Todas las noches, la taquería se llena. Hay estudiantes, obreros, oficinistas, mamás con niños, abuelos. Algunos vienen a diario. Otros llegan por recomendación. José los es agradecido con todos. Sabe quién es alérgico al cilantro, quién quiere más piña, quién viene triste. Porque sí, en la taquería también se escucha. José no solo sirve comida: ofrece compañía. Hay clientes que confiesan problemas mientras esperan su orden, y él los escucha sin juzgar. “A veces con solo poner atención, uno ayuda más que con mil consejos.”

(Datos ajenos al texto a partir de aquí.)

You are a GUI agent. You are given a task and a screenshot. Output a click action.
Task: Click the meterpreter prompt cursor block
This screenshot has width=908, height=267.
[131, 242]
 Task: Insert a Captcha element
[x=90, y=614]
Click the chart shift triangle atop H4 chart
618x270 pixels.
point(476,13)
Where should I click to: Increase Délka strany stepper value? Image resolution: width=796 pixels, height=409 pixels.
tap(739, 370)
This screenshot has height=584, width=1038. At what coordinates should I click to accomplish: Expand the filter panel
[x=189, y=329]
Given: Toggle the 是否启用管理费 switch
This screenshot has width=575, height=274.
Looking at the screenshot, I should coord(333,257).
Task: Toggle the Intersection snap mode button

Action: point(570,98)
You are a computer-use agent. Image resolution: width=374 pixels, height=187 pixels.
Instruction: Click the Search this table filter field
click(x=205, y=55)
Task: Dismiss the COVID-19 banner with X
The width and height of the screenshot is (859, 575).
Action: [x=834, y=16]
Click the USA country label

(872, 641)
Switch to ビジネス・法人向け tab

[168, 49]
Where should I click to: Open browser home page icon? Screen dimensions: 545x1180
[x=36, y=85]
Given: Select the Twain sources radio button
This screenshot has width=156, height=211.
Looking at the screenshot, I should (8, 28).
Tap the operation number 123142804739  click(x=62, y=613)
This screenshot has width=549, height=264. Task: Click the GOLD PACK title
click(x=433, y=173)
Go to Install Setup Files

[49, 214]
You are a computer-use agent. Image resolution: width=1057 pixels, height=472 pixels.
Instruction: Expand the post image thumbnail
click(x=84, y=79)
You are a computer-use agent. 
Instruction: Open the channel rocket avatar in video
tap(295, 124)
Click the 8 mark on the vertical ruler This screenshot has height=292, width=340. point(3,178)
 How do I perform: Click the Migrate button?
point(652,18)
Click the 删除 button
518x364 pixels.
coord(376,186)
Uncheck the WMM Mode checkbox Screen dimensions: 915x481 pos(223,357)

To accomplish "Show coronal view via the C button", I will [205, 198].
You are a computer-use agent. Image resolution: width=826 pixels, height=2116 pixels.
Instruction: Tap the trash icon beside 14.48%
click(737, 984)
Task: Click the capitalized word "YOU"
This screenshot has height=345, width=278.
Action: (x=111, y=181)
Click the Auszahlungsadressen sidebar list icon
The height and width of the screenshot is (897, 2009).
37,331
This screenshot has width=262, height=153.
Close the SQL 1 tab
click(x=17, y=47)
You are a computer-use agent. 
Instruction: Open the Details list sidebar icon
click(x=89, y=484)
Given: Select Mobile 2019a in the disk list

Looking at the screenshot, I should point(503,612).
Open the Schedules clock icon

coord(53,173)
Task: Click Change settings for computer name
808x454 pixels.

Susana está siempre cerca, organizando el mostrador, rellenando salsas, hablando bajito con los empleados. Tiene el carácter firme, pero no grita. Corrige con calma, exige con justicia. José y ella tienen un acuerdo sin palabras: cuando uno se cansa, el otro sostiene.
“Nos levantamos juntos —dice Susana—, trabajamos juntos, y cuando cerramos, a veces nos sentamos afuera, solo a ver pasar los carros. Hay días pesados. Pero nunca nos vamos a dormir enojados. Eso es sagrado.”
El local cierra a las 3:00 p.m. todos barren y limpian, lavan el asador, guardan los insumos para el día siguiente. Después, cada quien se van a casa, ellos cenan ligero y hablan un poco. A veces, todavía ven la televisión, a veces se quedan en silencio. Pero ese silencio no es incómodo: es de confianza.
No todo ha sido fácil. Hay robos y no falta de pronto una tormenta que inunde la cocina. En la pandemia, en alguno de nuestros intentos, casi nos rendimos. “Tuvimos que vender por WhatsApp, repartir nosotros mismos —recuerda José—. Hubo días sin clientes. Pero nunca sin esperanza.”
El orgullo más grande de José no es su trompo ni sus tacos, Es su familia, José cree que la ciudad necesita más gente que trabaje con respeto. “Uno puede no tener millones, pero si tiene palabra, ya es rico”, dice mientras se limpia las manos con una servilleta. “Aquí no robamos, no regateamos con los empleados, no servimos con engaño. Lo que ves, es lo que hay.”
José “El Pastorcito” tiene redes sociales aunque no son muy populares. Pero tiene algo mejor: respeto en su calle, cariño en su barrio, y una vida honesta. Es un emprendedor de esos que hacen ciudad desde abajo, que construyen comunidad sin discursos, que sostienen el día a día con tortillas calientes y servicio digno.
Cuando le preguntan si sueña con algo más, responde sin dudar: “Sí, claro. Sueño con seguir aquí. Con ver a mis hijos crecer, con cuidar a Susana, con seguir ofreciendo tacos que hagan feliz a la gente. ¿Para qué más?”
Y mientras la ciudad sigue girando, corriendo, gritando, José gira su trompo con ritmo sereno, con sabor a lucha diaria, con aroma a dignidad.
Porque hay héroes sin capa, sin oficina, sin cámara. Y uno de ellos se llama José “El Pastorcito”, taquero, esposo, trabajador. Hombre bueno.